Le Vice-Ministre a estimé que les mécanismes de financement commun peuvent offrir des avantages s’ils sont bien gérés.  Les avantages seraient alors une meilleure coordination des donateurs, un moindre risque de doublons, une plus grande prévisibilité et une masse critique de fonds.  En règle générale, il a insisté sur le fait que les ressources de base et non liées sont la manière la plus efficace de créer des partenariats pertinents et efficaces avec les pays programmes.  Les ressources de base ont un autre avantage, celui de renforcer l’indépendance, la neutralité et le rôle du système de développement de l’ONU qui devient alors un partenariat digne de confiance et fiable. 
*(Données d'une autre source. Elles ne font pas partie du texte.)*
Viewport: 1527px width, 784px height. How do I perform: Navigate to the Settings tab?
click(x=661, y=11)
Les pays à revenu intermédiaire comme la République démocratique populaire lao ont besoin d’instruments de financement variés pour leur développement, tandis que les pays les moins avancés (PMA) devraient au premier chef pouvoir compter sur les ressources de base et autres.

M. GEORGE WILFRED TALBOT (Guyana) a plaidé pour un regroupement des ressources afin d’éviter des pertes inutiles dues aux doublons.  Il a insisté sur la coopération Sud-Sud et la coopération triangulaire et appelé le système des Nations Unies à les promouvoir.  Mme BERIT FLADBY (Norvège) a en effet insisté sur le fait que d’autres possibilités de financement existent en dehors des Nations Unies.  Le caractère universel du futur programme de développement pour l’après-2015 ne doit pas faire croire que les Nations Unies devraient tout financer.  Le système de développement des Nations Unies ne s’est pas encore hissé à la hauteur des ambitions, a-t-elle noté en déplorant le déséquilibre constant et croissant entre les ressources de base et les autres ressources. 
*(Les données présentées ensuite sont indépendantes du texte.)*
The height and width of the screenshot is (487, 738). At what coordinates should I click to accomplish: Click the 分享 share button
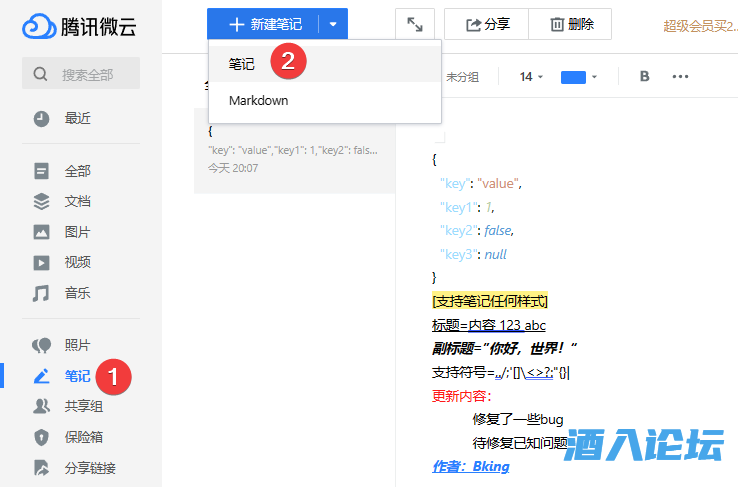[488, 25]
« L’architecture de l’aide au développement est complexe », a admis M. OLAV KJØRVEN, Directeur du Bureau des partenariats publics au Fonds des Nations Unies pour l’enfance, en décrivant un système plus fragmenté que jamais marqué par des financements ciblés et peu de ressources de base.  Il faut recentrer l’aide publique au développement (APD) et utiliser son rôle de catalyseur, a-t-il préconisé.  Il a aussi invité le système de développement des Nations Unies à explorer les financements innovants, notamment auprès du secteur privé.  Il a pris l’exemple de l’UNICEF dont plus de la moitié du budget est assuré par le public.

M. Kjørven a en outre estimé que le financement des activités humanitaires devrait être plus différent et plus prévisible car « ce système n’est pas seulement fragile, il est même cassé ».  « On ne peut lier le bien-être de ceux qui ont besoin d’aide à des actes de charité hypothétiques et aux appels de fonds », a-t-il tranché.